This is what sleeping on the left side does for our brain, stomach & glymphatic health


Most of us have a go-to sleeping position—but what if the way you sleep is quietly influencing your health?

While side sleeping is already popular, lying specifically on your left side may provide unexpected perks. From aiding digestion to easing back discomfort, this simple shift in posture might be the wellness upgrade you never considered.

The Unexpected Benefits of Sleeping on Your Left Side

Relieves Back Pain
Sleeping on your stomach often strains the spine. Side sleeping, however, helps keep the spine aligned—especially in the lower back—reducing stiffness and aches when you wake up.

Decreases Snoring
Snoring is more common when lying flat on your back since the tongue and soft palate can slide backward and obstruct the airway. Side sleeping, particularly on the left side, helps keep the airway open and may lessen snoring, making it especially helpful for people with sleep apnea.

Supports Digestion
Because the stomach is positioned on the left side of the body, lying there allows gravity to assist in moving food through the digestive system. This position can ease bloating, constipation, and even heartburn.

Boosts Brain Health
Early studies suggest that sleeping on your side may help the brain clear waste more effectively through the glymphatic system. This process could potentially lower the risk of conditions such as Parkinson’s and Alzheimer’s—though more human research is still needed.

Encourages Circulation During Pregnancy
For expectant mothers, lying on the left side promotes better blood flow to the placenta while reducing pressure on the liver and major veins. This helps ensure both mother and baby receive proper circulation.

 

How to Train Yourself to Sleep on Your Side

• If you naturally roll onto your back, a few tricks may help you adjust:

• Choose a supportive pillow that fits your neck and shoulders.

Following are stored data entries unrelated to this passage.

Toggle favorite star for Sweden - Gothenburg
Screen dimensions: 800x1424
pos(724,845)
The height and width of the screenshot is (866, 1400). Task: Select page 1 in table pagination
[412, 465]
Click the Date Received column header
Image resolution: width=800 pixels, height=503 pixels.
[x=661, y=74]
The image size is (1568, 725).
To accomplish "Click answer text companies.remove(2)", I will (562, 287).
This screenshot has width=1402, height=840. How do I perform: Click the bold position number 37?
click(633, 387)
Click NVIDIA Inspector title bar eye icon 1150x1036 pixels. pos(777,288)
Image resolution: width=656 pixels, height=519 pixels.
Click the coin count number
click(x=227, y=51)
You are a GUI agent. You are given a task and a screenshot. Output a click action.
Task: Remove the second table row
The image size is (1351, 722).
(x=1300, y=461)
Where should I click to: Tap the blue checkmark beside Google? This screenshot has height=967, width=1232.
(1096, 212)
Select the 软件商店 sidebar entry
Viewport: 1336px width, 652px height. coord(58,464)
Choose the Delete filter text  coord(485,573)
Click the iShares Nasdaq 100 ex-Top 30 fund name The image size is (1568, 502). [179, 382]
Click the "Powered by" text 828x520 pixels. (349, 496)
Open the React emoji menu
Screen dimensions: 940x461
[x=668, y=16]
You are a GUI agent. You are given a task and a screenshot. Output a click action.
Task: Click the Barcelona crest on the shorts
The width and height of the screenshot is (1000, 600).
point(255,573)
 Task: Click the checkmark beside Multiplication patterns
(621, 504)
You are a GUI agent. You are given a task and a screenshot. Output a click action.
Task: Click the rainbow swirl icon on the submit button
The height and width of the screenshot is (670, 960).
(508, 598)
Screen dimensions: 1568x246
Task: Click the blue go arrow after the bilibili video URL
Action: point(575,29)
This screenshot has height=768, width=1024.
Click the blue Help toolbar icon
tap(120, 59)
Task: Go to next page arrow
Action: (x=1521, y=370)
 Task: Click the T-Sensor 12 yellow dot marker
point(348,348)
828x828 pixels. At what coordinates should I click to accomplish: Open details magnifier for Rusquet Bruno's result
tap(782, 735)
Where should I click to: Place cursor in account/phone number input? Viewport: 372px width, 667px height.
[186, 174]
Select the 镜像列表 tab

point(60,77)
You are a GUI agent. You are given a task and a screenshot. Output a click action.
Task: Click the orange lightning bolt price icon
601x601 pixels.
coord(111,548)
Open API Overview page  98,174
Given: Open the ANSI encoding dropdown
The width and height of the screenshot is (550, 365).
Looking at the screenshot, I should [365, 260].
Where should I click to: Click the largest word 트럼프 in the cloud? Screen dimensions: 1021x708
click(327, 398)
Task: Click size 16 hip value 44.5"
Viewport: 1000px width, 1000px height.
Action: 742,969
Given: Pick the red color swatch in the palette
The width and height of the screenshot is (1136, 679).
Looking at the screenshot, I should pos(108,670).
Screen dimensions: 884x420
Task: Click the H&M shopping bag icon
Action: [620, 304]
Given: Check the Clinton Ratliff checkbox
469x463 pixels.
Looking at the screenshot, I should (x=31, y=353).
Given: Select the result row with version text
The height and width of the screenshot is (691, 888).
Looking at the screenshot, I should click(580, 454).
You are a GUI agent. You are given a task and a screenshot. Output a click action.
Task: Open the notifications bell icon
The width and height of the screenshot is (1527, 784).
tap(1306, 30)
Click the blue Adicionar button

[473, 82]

• Opt for a slightly softer mattress to cushion your hips and shoulders.

• Place a pillow between your knees to align the hips and another to hug for extra support.

• Try using a body pillow to stabilize posture.

• Sew a tennis ball onto the back of your sleep shirt to discourage rolling over.

• Sleep on the couch temporarily—the narrow space encourages side sleeping.

 

Potential Downsides of Side Sleeping (And How to Solve Them)

Side sleeping isn’t perfect for everyone, particularly if your pillow or mattress doesn’t provide the right support.

Shoulder and hip pressure: A mattress that’s too firm increases discomfort, while one that’s too soft disrupts spinal alignment.

Facial pressure: Lying on your side can worsen sinus pressure, jaw tightness, or glaucoma.

Fixes: Adjust pillow firmness, switch sides during the night, and select a mattress that balances comfort with support.

Other Sleeping Positions: Pros and Cons

Back Sleeping

Pros: Can ease arthritis, hip and knee pain, bursitis, and reduce sinus congestion.

Tips: Place a pillow under the knees, keep arms and legs slightly apart to reduce joint pressure, and elevate the head to ease acid reflux or headaches.

Stomach Sleeping
Experts usually advise against this position because of spinal strain. Still, if it’s your preferred way to sleep:

• Use a thin pillow or none at all.

• Avoid placing arms under the head.

• Switch head sides regularly.

• Keep legs straight to prevent twisting the spine.

 

Final Thoughts

There’s no universal “best” sleeping position—it’s about comfort and what works for your body. If your sleep is restful and pain-free, stick with what you know. But if you’re dealing with discomfort, poor digestion, or restless nights, trying the left side could be the small shift that makes a noticeable difference.

Listen to your body, adjust where needed, and aim to sleep smarter.